Honolulu Authority for Rapid Transportation (HART) - Pat Lee reported that HART has met the three (3) conditions outlined in the Federal Transit Administration (FTA) letters to the City and HART by their Tuesday 20 November 2018 deadline to continue federal participation in the rail project. The HART Board approved pursuing a public-private partnership (P-3) contracting method to complete the City Center Guideway and Stations and the Pearl Highlands Garage and Transit Center. The Honolulu City Council and the HART Board also approved a revised Recovery Plan that reflects the recommendations of the FTA including adjustments to scope, cost, schedule, and program management activities and transmitted the Plan to FTA on Monday 19 November 2018. The Council passed Bill 42, Council Draft (CD) 2, and was signed into law by the Mayor, which removed a prior ordinance restriction against the use of City funds for the rail project and also approved the issuance of $44 million in general obligation bonds as the City's contribution to the project. To meet the FTA's Tuesday 20 November 2018 deadline for the funds to be in hand, the City issued tax-exempt commercial paper (TECP) as temporary funding which will be repaid when general obligation long term bonds are issued early next year. The FTA will now review the revised Recovery and Financial Plans before releasing the remaining $744 million federal share of funding for the rail project. As part of the Annual Holiday Travel Work Restriction period in collaboration with the State Department of Transportation (HDOT) and the City Department of Transportation Services (DTS), there will be no planned rail construction work related lane closures during the Holidays. For more information on the rail project, the public may visit, call the project hotline at 566-2299, or email a question to 

Chinatown Business and Community Association (CBCA) - Shubert-Kwock reported that the CBCA's monthly meeting was held on Tuesday 13 November 2018 at 9:00 a.m. at Sunflower Café presided by vice president Dolores Mollring. The CBCA hosted long time secretary Stan Oswalt to update him on Chinatown. Chinatown continues to deal with sidewalk and alcohol issues. Thanks to the Chinatown Watch, Safe Haven, and Kimo Wong, these daily issues were addressed with HPD. There was been an outbreak of broken windows at businesses including Hawaii National Bank who has had their window broke three (3) times in five (5) months. There is a stench in Chinatown and the City is unable to schedule more frequent power washing. Crime continues with the criminal homeless and HPD is aware of the suspects. The next Meeting is on the second Tuesday, at 9:00 a.m. 11 December 2018 at Sunflower Cafe on 1157 Maunakea Street. All interested parties are welcome to the open meeting.

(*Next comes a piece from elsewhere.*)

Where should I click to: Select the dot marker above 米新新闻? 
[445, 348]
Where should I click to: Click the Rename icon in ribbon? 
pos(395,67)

Arts Cultural Merchants Etc. (ACME) - Nicole Reid reported that the area lease-holding merchants invested $35,203 with a return of $9,163 to date on the First Friday Community Mural Installation Block Party Series. ACME has founded Axis Chinatown in collaboration with Kala Roots and Conscious Concepts to communicate and program Frist Friday and ChinARTown creating visual collateral in print and digital platforms. is live with the help of Art and Flea and In4mation. Currently connecting with OVB, Roberts Hawaii, and American Savings Bank to leverage small business community. There were no incidents reported from HPD with eight (8) successfully operated events. The goal of the event is to continue this community driven, grassroots style of merchant and community into 2019. There have been eight (8) murals created while hosting live bands, performance artists, and food vendors. 

Chinatown Improvement District - Lee Stack stated that that they will be launching the private security patrol this Monday. This has been a lot of time and effort in the works. It is a variety of land owners and businesses in the district. It starts kind of small, the hours will be staggered, they are working with HPD to ensure there is no trespassing on private property and please call HPD to enforce the sit/lie law. It is a pilot project that will run for three (3) months. Businesses and individuals, if they wish to, can contribute to help fund this project to help provide more hours and personnel on the ground.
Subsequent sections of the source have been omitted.